» **TASK ITEM**:
Extend the March 18, 2005 higher education news roundup below, starting right after its last sentence.

» **GIVEN PASSAGE**:

══════════════════════════════

Today's news

March 18, 2005

Universities warned to maintain teaching standards
Universities must not cut corners in teaching students in their pursuit of top research ratings, the government's higher education watchdog warned this week. As the details of 2006 tuition fees and bursaries were published for English universities, Peter Williams, the head of the Quality Assurance Agency, said teaching would suffer if universities devoted all their energies to boosting research in the run-up to the next research assessment exercise.
The Guardian, The Times Higher Education Supplement March 18

Lecturers threaten legal action over Brunel redundancies
The Association of University Teachers is threatening legal action against Brunel University if some staff are forced to take compulsory redundancy under plans to boost the institution's research output. The university confirmed today that 50 academics who are not considered to be "research active" were to be made redundant. The majority (44) will take voluntary redundancy, but six could be compulsory if agreements between the university and staff cannot be reached.
The Guardian, The Times Higher Education Supplement March 18

Top-up fees 'threat to Scots education'
Scotland's reputation for world-class higher education could come under threat from the long-term impact of top-up tuition fees south of the Border, a senior funding official warned yesterday. Roger McClure, the chief executive of the Scottish Higher Education Funding Council (SHEFC) said students may start to "vote with their feet" by going elsewhere if the perception grew that Scots universities were financially worse off than their English counterparts. His comments came as SHEFC set out how much public money each university in Scotland will receive over the next financial year.

══════════════════════════════

» **RECORD EXTRACTS**:
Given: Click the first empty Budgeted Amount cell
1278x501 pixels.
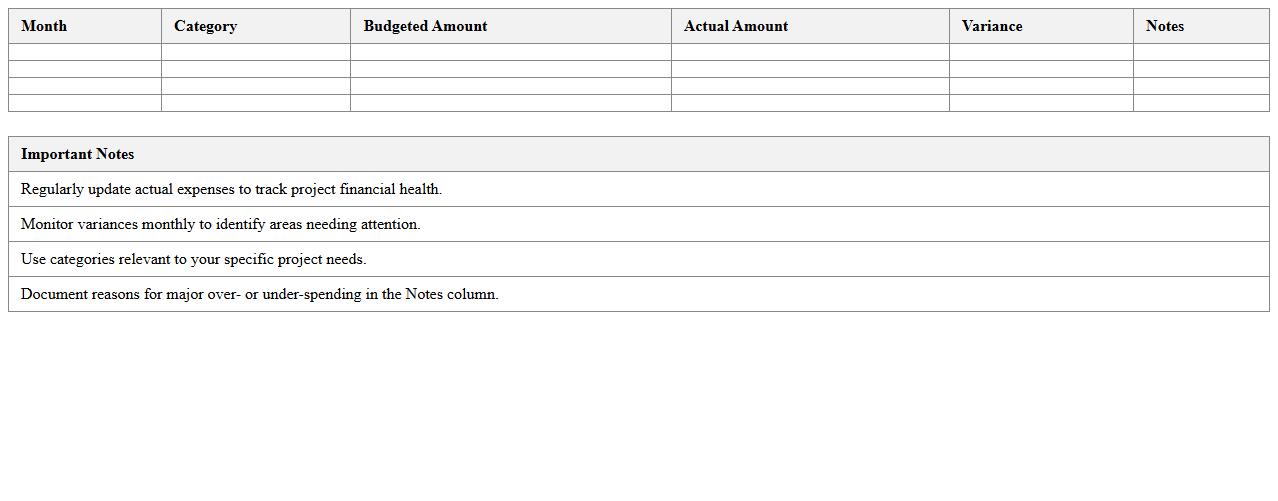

══════════════════════════════

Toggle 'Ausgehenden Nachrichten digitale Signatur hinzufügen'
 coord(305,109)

══════════════════════════════

» **EXERCISE RESPONSE**:
The Scotsman

'Alcoholism is in our genes'
The amount of alcoholic drinks that people regularly consume may be related to differences in genetic make-up, experts say. Lead researcher Dr Marcus Munafo, at the Department of Experimental Psychology, University of Bristol, said: "Our study suggests that there's a genetic basis to certain kinds of behaviour, including alcohol consumption, which may be important in influencing whether people are at an increased risk of alcohol dependence.
The Daily Mail

Nasa cuts threaten future of US aeronautics
The future of aeronautics research in the US is in serious jeopardy due to budget cuts, experts told a congressional committee on Wednesday. At Nasa, aeronautics research includes work on new aircraft designs, air traffic control and aviation safety. Over the next five years, Nasa has proposed shutting down several wind tunnels and reducing its aeronautics workforce by about 2000 employees."I am sorry to say that these cuts are having - and will have - serious implications on the ability of Nasa to continue to play a relevant role in aeronautics in the future," said Meyer Benzakein, chairman of aerospace engineering at Ohio State University.
New Scientist

Poet is write man for university post
An award-winning Edinburgh poet and author is the latest writer-in-residence at Edinburgh University. Brian McCabe said that he was "honoured" to be given the job, through which he will offer guidance to students and lecturers. The university has appointed the poet, novelist and short story writer as its new writer in residence just months after the influential post faced an uncertain future because of funding cuts. The appointment of former university student McCabe makes the post secure for the next two years.
The Scotsman

Scientists create 'black holes' on Earth
Thanks to a legion of science fiction stories, black holes are easily among the most terrifying objects in the universe. It is easy to understand why: these mysterious collapsed stars suck in and destroy everything around them. Get too close and nothing in the universe could save you from their clutches. Fortunately, real black holes only exist in the depths of space, too far from the Earth to be of much concern. But an American physicist has put forward the idea that an experiment here on Earth regularly creates objects that bear a striking resemblance to real black holes, albeit tiny ones.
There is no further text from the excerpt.